- _SELECTED EXTRACT_:
BEGIN

But Bob had no intention of joining the RAAF – until his family pushed him into an accountancy career. After three months struggling over numbers, desperate to escape a lifetime of bookkeeping, the 18-year-old followed his older brother and enlisted in the RAAF.

Poor eyesight prevented him becoming aircrew so he was posted to the RAAF School of Radio in Laverton, Victoria.

During his time in the air force, Bob travelled widely – mainly on humanitarian missions. There were two years servicing aircraft at RAAF Base Darwin, three deployments with 38 Squadron in Papua New Guinea, two deployments in Indonesia and another spent on the India-Pakistan border in Kashmir as part of a United Nations peacekeeping group.

 

Memorable Deployments

Two in particular stand out for Bob. His first spell in Papua New Guinea, in 1972, was relatively benign. But later that year a 38 Squadron Caribou crashed at Kudjeru Gap, killing 25 aircrew and passengers — 21 of them were local high school students returning from an army camp.

This made the next deployment in 1973 much tenser. “They have ‘payback’ in PNG,” Bob says. “We were advised never to put ourselves in a position where we could be killed. The payback eventually came a couple of years later when an army warrant officer was murdered.”

His third deployment, in 1977, came two years after Papua New Guinea won independence from Australia and was even more dangerous. “Post-independence, it was a completely different country. There was so much animosity towards Australians.”

Bob’s other memorable deployment came high in the Himalayas. Kashmir has been a disputed territory between India and Pakistan ever since the 1947 partition. The last war between the two countries was in 1971, and the mountainous border separating them was an obvious flashpoint of future conflict.

“Kashmir is a beautiful place, but our job as military observers in 1975 was to monitor the ceasefire line,” Bob says. “We flew in Caribou to the snowfields, in between the mountains because we couldn’t fly over them. When we landed above 10,000 feet (3,050 metres), we had to keep our oxygen masks on. If we’d crashed, there’s no way anyone could have found a white Caribou in the snow.

“Every couple of months there would be terrorist activities in Srinagar [the largest city of Jammu and Kashmir state] itself. And we happened to be in New Delhi when the Indian Prime Minister, Mrs Gandhi, was sacked, so we got caught in the riots.”

 

Leaving the RAAF

In 1987, Bob left the RAAF. He’d never intended to stay so long, but “the friendship, camaraderie, variety of work and sense of family” made it difficult to leave – even though he was married with four children.

Civilian life proved difficult. Bob’s marriage split up and he “wandered” until he found a job calibrating aeronautical instruments – a skill he’d acquired in his final years in the RAAF.

By 2008, he’d married his second wife Elaine and felt ready to retire from the workforce. They became ‘grey nomads’ but found themselves repeatedly drawn back to Temora,“initially for the air shows, but also because of the friendliness of the town”, Bob says.

They settled there permanently in 2012. “I joined the sub-Branch the first week I arrived, and became a volunteer at the museum the following week,” he remembers.

 

A Living Museum

Today the Temora RSL sub-Branch has around 25 members. “We’re small but held in high regard in the community,” Bob says. “And we share a number of events each year with the aviation museum.”

Every two years, Temora Aviation Museum hosts Warbirds Downunder: one of the largest aeronautical displays of military aircraft in the Southern Hemisphere. The sub-Branch hosts a special viewing enclosure for visiting veterans, offering refreshments, comfortable seating and a chance to chat with old mates.

This year’s event, in October, seems likely to be cancelled because of COVID-19. But as soon as travel resumes, Bob recommends a visit to Temora to experience the Aviation Museum.

“It’s a living museum. Every aircraft we’ve got, flies. Nothing is mounted on a pole.”

He also encourages fellow veterans to become involved in the preservation and education of Australia’s military history. “It’s very rewarding, great fun and therapeutic,” Bob says.

END

- _EXCERPTED DATA_:
BEGIN

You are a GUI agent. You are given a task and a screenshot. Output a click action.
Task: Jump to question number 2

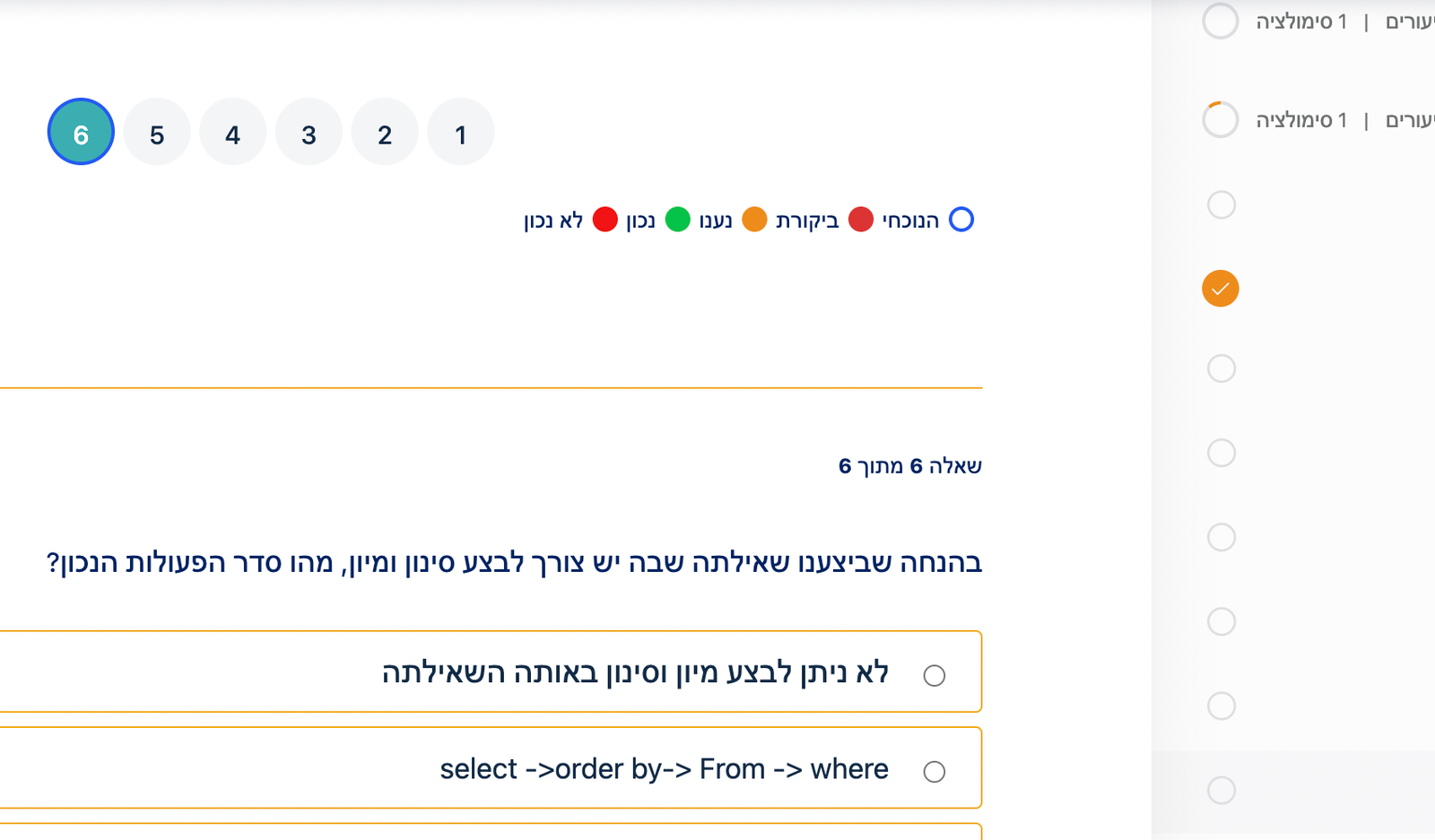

END
BEGIN

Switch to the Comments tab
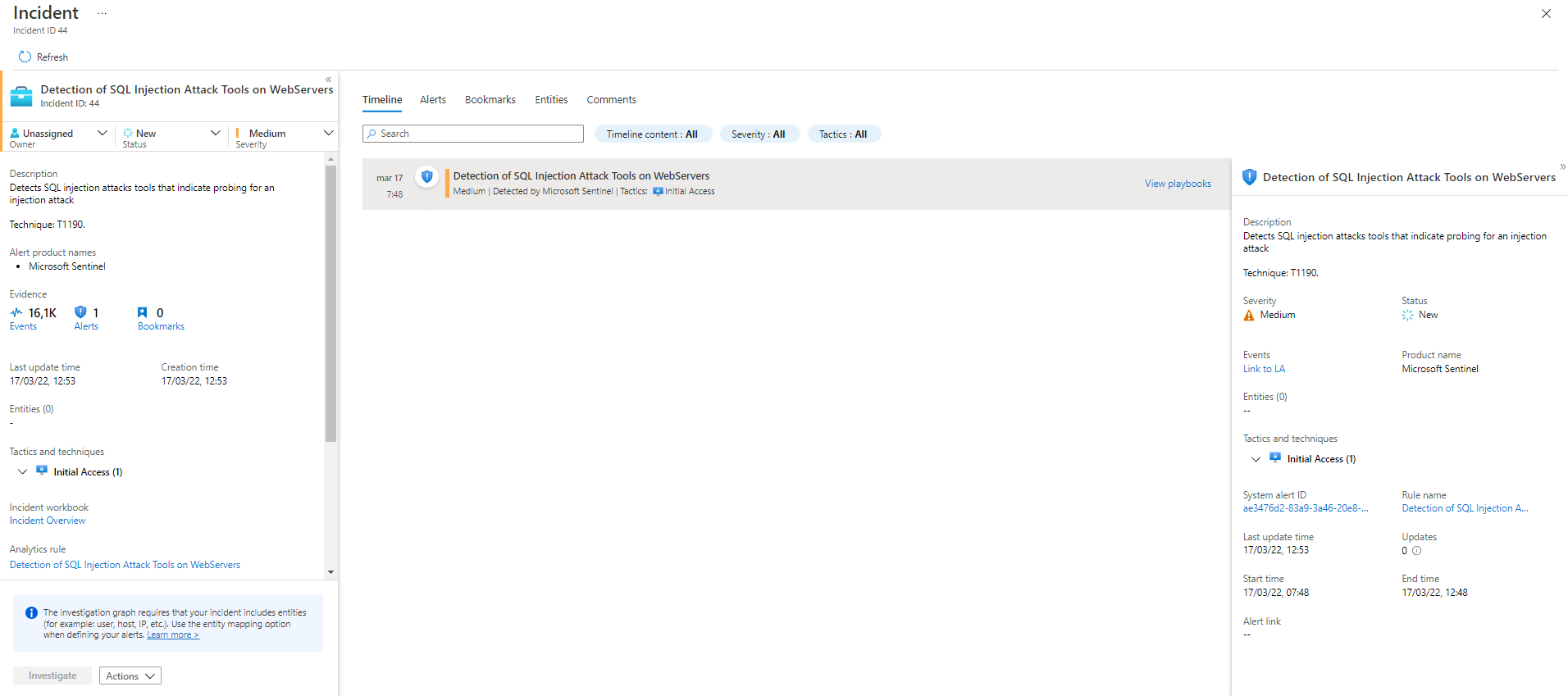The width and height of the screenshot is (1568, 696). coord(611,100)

END
BEGIN

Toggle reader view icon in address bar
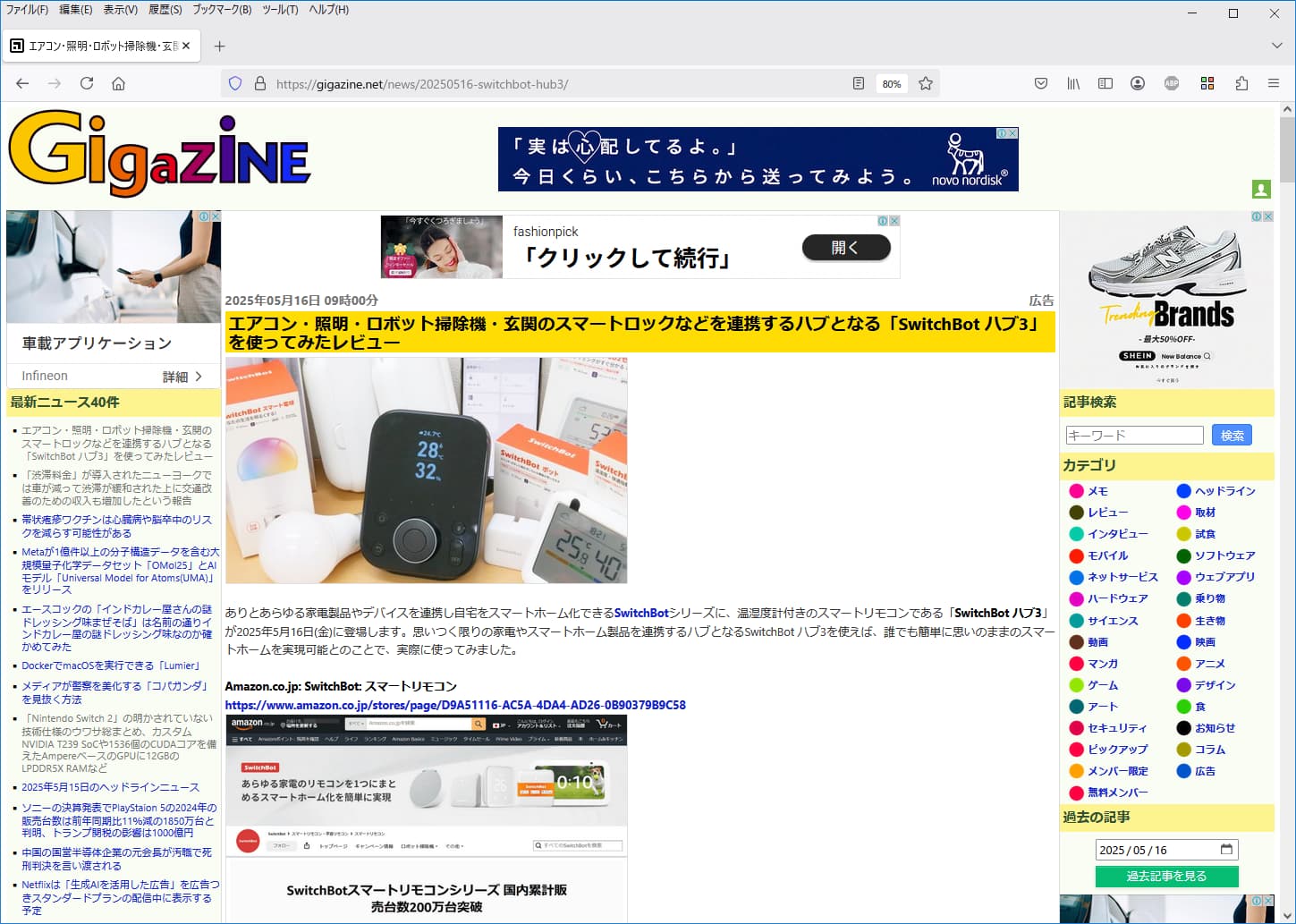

END

- _EXERCISE REQUIREMENTS_:
**a.** Using the article about Bob's RAAF service, decide whether each statement agrees with it. Answer yes or no for each, and quote the words from the article that settle it.
(i) Poor eyesight kept Bob from becoming aircrew.
(ii) Bob left the RAAF in 1977.
(iii) Bob and Elaine settled permanently in Temora in 2012.
**b.** Copy the article about Bob's RAAF service from "But Bob had" to "in Laverton, Victoria.".
The rows play no part in what you are asked to do.

- _RESPONSES TO THE TASKS_:
**a.**
(i) Yes: "Poor eyesight prevented him becoming aircrew"
(ii) No: "In 1987, Bob left the RAAF."
(iii) Yes: "They settled there permanently in 2012."

**b.**
But Bob had no intention of joining the RAAF – until his family pushed him into an accountancy career. After three months struggling over numbers, desperate to escape a lifetime of bookkeeping, the 18-year-old followed his older brother and enlisted in the RAAF.

Poor eyesight prevented him becoming aircrew so he was posted to the RAAF School of Radio in Laverton, Victoria.